Ein Wespennest wächst weiter, wenn es nicht entfernt wird. Das ist auch das, was Lehmann gerade bei sich im Garten beobachtet. Ein Wespennest wird größer, weil die Königin ständig neue Eier legt und die Arbeiterinnen das Nest kontinuierlich erweitern, um die wachsende Population unterzubringen. Die Wespenkönigin sei größer als die Arbeiterinnen, etwa zwei Zentimeter lang, aber von Laien nicht erkennbar, sagt Steinhoff.
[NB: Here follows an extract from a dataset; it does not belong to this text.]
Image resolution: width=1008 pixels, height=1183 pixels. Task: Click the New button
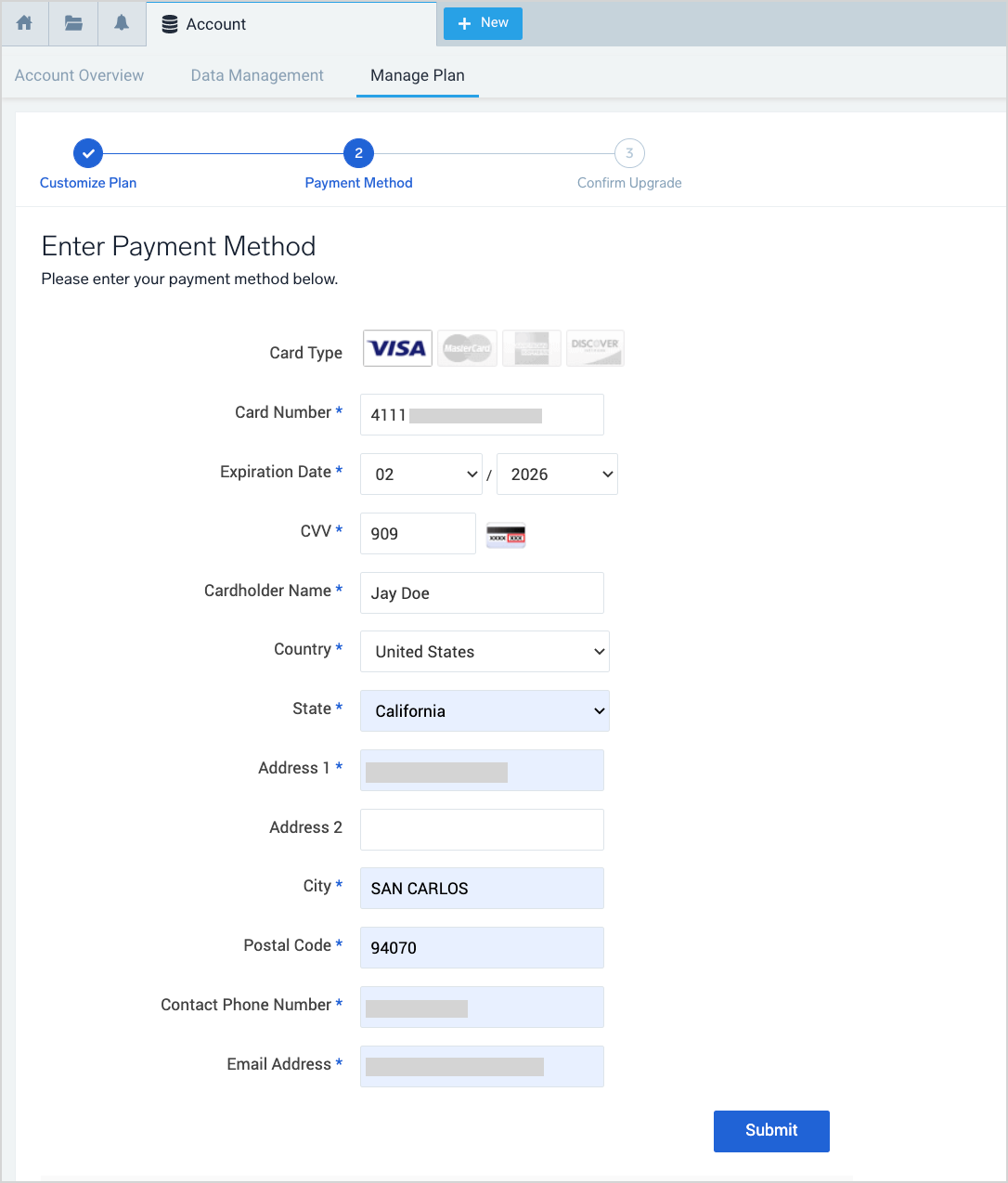tap(483, 23)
Ein Wespennest wird nur für eine Saison genutzt. „Wenn es kälter wird, im Spätsommer, spätestens im September, sterben alle Wespen“, sagt die Nabu-Vorsitzende. Nur die Jungkönigin überlebt und sucht sich einen Winterunterschlupf. Die leere Nesthülle darf man gefahrlos und ohne Genehmigung entfernen. Das Wespennest zerfalle normalerweise aber auch von selbst, wenn es verlassen wurde, sagt Steinhoff.

Wespen wählen die Gartenlaube eigentlich nur deshalb, weil ihnen geeignete Hohlräume fehlen. „Normalerweise nutzen Wespen hohle Bäume, oder auch Dachunterstände oder Nistkästen“, sagt die Vorsitzende des Barsinghäuser Nabu. Sie rät: In der Nähe von Wespennestern sollte man vorsichtig sein, keine schnellen oder schlagenden Bewegungen machen, Erschütterungen vermeiden und die unmittelbare Nähe am besten meiden.

„Die Deutsche oder die Gemeine Wespe können schon mal sehr aggressiv werden, wenn sie sich bedroht fühlen“, weiß Steinhoff. Sie seien Dunkelbrüter und lebten in Erdnestern oder Hohlräumen. „Alle anderen Wildwespen sind harmlos, Wildbienen zum Beispiel stechen normalerweise gar nicht“, sagt Steinhoff.

Auch die besonders streng geschützten Hornissen gehören zu den Wespen. Sie seien aber nicht aggressiver oder gefährlicher als ihre kleineren Verwandten, sagt Steinhoff. „Ich hatte mal ein Hornissennest einen Sommer lang in einem Starenkasten, das war kein Problem, niemand wurde gestochen“, erzählt sie. Sie habe auch mal ein großes Hornissennest unter einer Bushaltestelle gekannt. Auch den Schülerinnen und Schülern, die die Haltestelle genutzt hätten, sei hier aber nie etwas passiert. „Auch sie konnten mit den Wespen gefahrlos auskommen und wurden nicht gestochen“, sagt Steinhoff.

Doch was tun, wenn ein Wespennest stört? Der Naturschutzbund rät: Wenn eine Entfernung eines Wespennestes nötig ist, sollte dies von Fachleuten durchgeführt werden. Es gibt ausgebildete Wespenberater oder auch autorisierte Firmen, die beraten, Tipps geben und unter Umständen auch die Nester beseitigen oder umsetzen können und dürfen. Experte in der Nähe ist unter anderem Wespenberater Thomas Haubrich aus Wennigsen, Telefon (05109) 675105 und (01512) 7086926.